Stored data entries
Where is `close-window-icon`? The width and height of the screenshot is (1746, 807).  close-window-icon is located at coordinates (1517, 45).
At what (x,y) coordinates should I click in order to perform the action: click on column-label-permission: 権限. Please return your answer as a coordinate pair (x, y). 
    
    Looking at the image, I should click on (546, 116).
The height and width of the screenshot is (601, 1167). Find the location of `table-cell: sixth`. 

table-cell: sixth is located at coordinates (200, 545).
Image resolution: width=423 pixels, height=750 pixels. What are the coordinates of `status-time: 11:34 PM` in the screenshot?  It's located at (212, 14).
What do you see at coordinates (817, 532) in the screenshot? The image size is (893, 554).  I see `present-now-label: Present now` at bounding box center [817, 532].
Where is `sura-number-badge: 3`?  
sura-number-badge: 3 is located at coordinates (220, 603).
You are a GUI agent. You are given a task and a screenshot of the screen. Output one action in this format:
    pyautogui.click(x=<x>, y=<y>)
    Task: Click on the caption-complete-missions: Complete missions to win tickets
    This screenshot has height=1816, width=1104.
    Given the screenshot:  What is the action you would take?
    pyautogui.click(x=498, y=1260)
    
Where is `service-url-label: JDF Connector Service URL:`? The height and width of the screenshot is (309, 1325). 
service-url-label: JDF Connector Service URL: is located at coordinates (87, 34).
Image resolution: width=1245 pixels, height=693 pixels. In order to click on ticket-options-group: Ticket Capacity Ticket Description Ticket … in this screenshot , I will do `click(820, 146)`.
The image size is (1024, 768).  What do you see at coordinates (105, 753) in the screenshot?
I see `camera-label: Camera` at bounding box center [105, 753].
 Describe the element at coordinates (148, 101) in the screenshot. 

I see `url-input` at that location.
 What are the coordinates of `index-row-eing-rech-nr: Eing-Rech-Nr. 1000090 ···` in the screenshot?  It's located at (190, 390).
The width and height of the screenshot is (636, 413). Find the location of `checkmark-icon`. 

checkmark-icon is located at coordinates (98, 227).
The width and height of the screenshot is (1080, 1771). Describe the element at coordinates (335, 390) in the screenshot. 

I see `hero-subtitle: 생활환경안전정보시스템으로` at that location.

Assignment:
Extract every line of the stored data entries above and reproduce each one verbatim, with no changes.

Solved problem:
Where is `close-window-icon`? The width and height of the screenshot is (1746, 807).  close-window-icon is located at coordinates (1517, 45).
At what (x,y) coordinates should I click in order to perform the action: click on column-label-permission: 権限. Please return your answer as a coordinate pair (x, y). 
    
    Looking at the image, I should click on (546, 116).
The height and width of the screenshot is (601, 1167). Find the location of `table-cell: sixth`. 

table-cell: sixth is located at coordinates (200, 545).
Image resolution: width=423 pixels, height=750 pixels. What are the coordinates of `status-time: 11:34 PM` in the screenshot?  It's located at (212, 14).
What do you see at coordinates (817, 532) in the screenshot? The image size is (893, 554).  I see `present-now-label: Present now` at bounding box center [817, 532].
Where is `sura-number-badge: 3`?  
sura-number-badge: 3 is located at coordinates (220, 603).
You are a GUI agent. You are given a task and a screenshot of the screen. Output one action in this format:
    pyautogui.click(x=<x>, y=<y>)
    Task: Click on the caption-complete-missions: Complete missions to win tickets
    This screenshot has height=1816, width=1104.
    Given the screenshot:  What is the action you would take?
    pyautogui.click(x=498, y=1260)
    
Where is `service-url-label: JDF Connector Service URL:`? The height and width of the screenshot is (309, 1325). 
service-url-label: JDF Connector Service URL: is located at coordinates (87, 34).
Image resolution: width=1245 pixels, height=693 pixels. In order to click on ticket-options-group: Ticket Capacity Ticket Description Ticket … in this screenshot , I will do `click(820, 146)`.
The image size is (1024, 768).  What do you see at coordinates (105, 753) in the screenshot?
I see `camera-label: Camera` at bounding box center [105, 753].
 Describe the element at coordinates (148, 101) in the screenshot. 

I see `url-input` at that location.
 What are the coordinates of `index-row-eing-rech-nr: Eing-Rech-Nr. 1000090 ···` in the screenshot?  It's located at (190, 390).
The width and height of the screenshot is (636, 413). Find the location of `checkmark-icon`. 

checkmark-icon is located at coordinates (98, 227).
The width and height of the screenshot is (1080, 1771). Describe the element at coordinates (335, 390) in the screenshot. 

I see `hero-subtitle: 생활환경안전정보시스템으로` at that location.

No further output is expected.